WBO世界スーパーウエルター級6位亀海喜寛(34=帝拳)が元4階級制覇王者で同級1位ミゲル・コット(36=プエルトリコ)に0-3(108-120、110-118、109-119)の判定で敗れ、初挑戦での世界タイトル獲得を逃した。

 同級では81年の三原正以来36年ぶり3人目の王座獲得(暫定のぞく)、米国での世界タイトル獲得も三原以来3人目という記録がかかっていた。

 試合後には「(相手が)レジェンドと言えども、勝負の一戦に変わりはなかった。ただ、残念の一言です」と目元を青く腫らして肩を落とした。世界でも5本の指に入るスーパースターに対し、初回から作戦通りの動きを貫いた。前に圧力をかけて、時には小走りで追い詰め、手数を出し続けるのが亀海スタイル。「3度くらいは確実に効いたのはあったのは分かってけど、詰め切れなかった」。誤算は両腕が動かなかったこと。「乳酸がたまってしまい、ショートのパンチが打てなくなった」。晴れ舞台にアドレナリンも出て、普段のパワー以上に打ち込んだことで、普段にはない症状が4回ころから出たという。距離を詰めてから、執拗(しつよう)にパンチを見舞うスタイルにブレーキがかかってしまい、「詰め切れなかった」。

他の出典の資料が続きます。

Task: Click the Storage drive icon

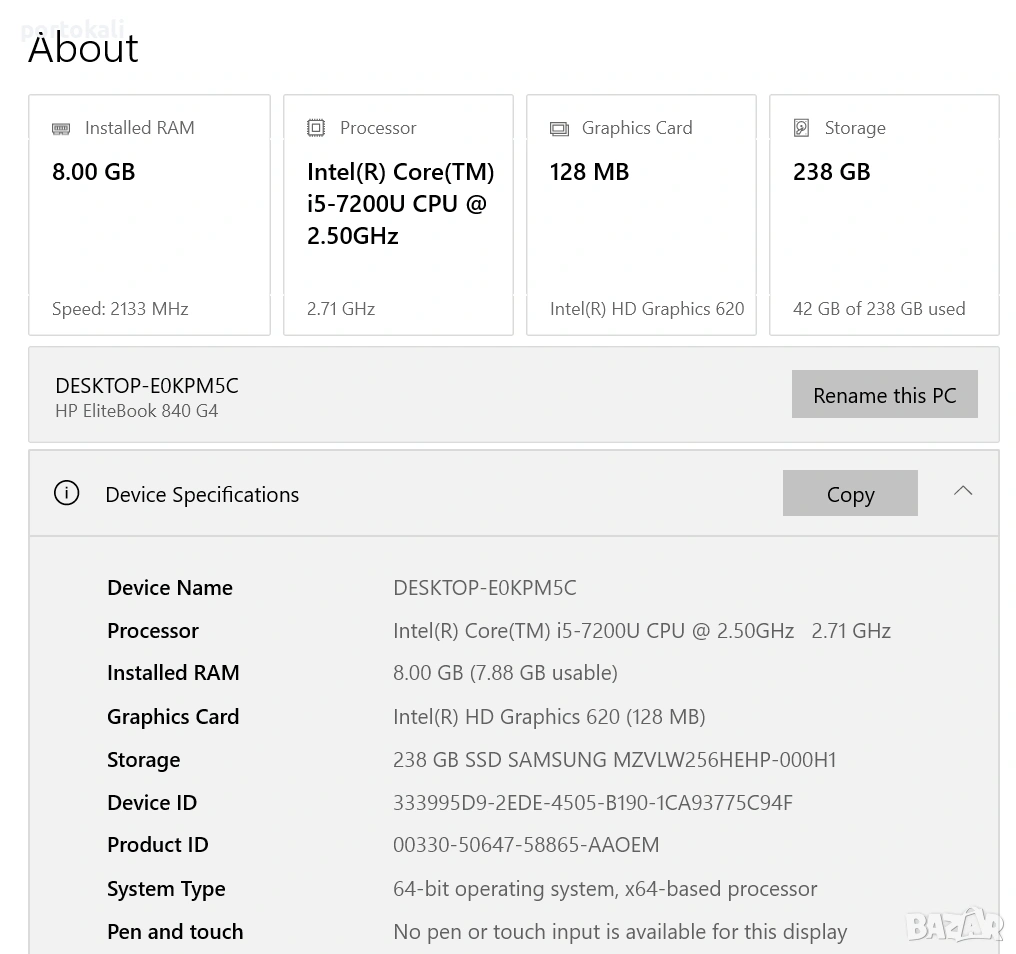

 コットの老練なうまさもあった。距離を詰められても、亀海の打ち終わりに連打をかぶせる。角度の違う多彩なボディー、アッパーを放ったかと思うと、深追いはせずに足でさばいた。巨額のファイトマネーを稼いできた36歳は、この試合を含めて残り2試合での引退を決めている。亀海を無理に倒そうとはせず、しっかりとポイントを稼いで試合を終わらせた。

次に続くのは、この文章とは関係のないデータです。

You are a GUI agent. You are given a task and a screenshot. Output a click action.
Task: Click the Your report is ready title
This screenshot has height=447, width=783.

 亀海は11年から米国での挑戦を始め、これが9戦目だった。激しいファイトスタイルで本場のファン、関係者の心をつかみ、ひのき舞台に駆け上がった。「一番大きなチャンスを逃してしまった」と落胆したが、この日の戦いに関係者の評判は悪くなかったという。中継局のHBOの上層部からは「またチャンスを作る」と約束もされた。逃がした魚は大きいが、まだ先に道は残された。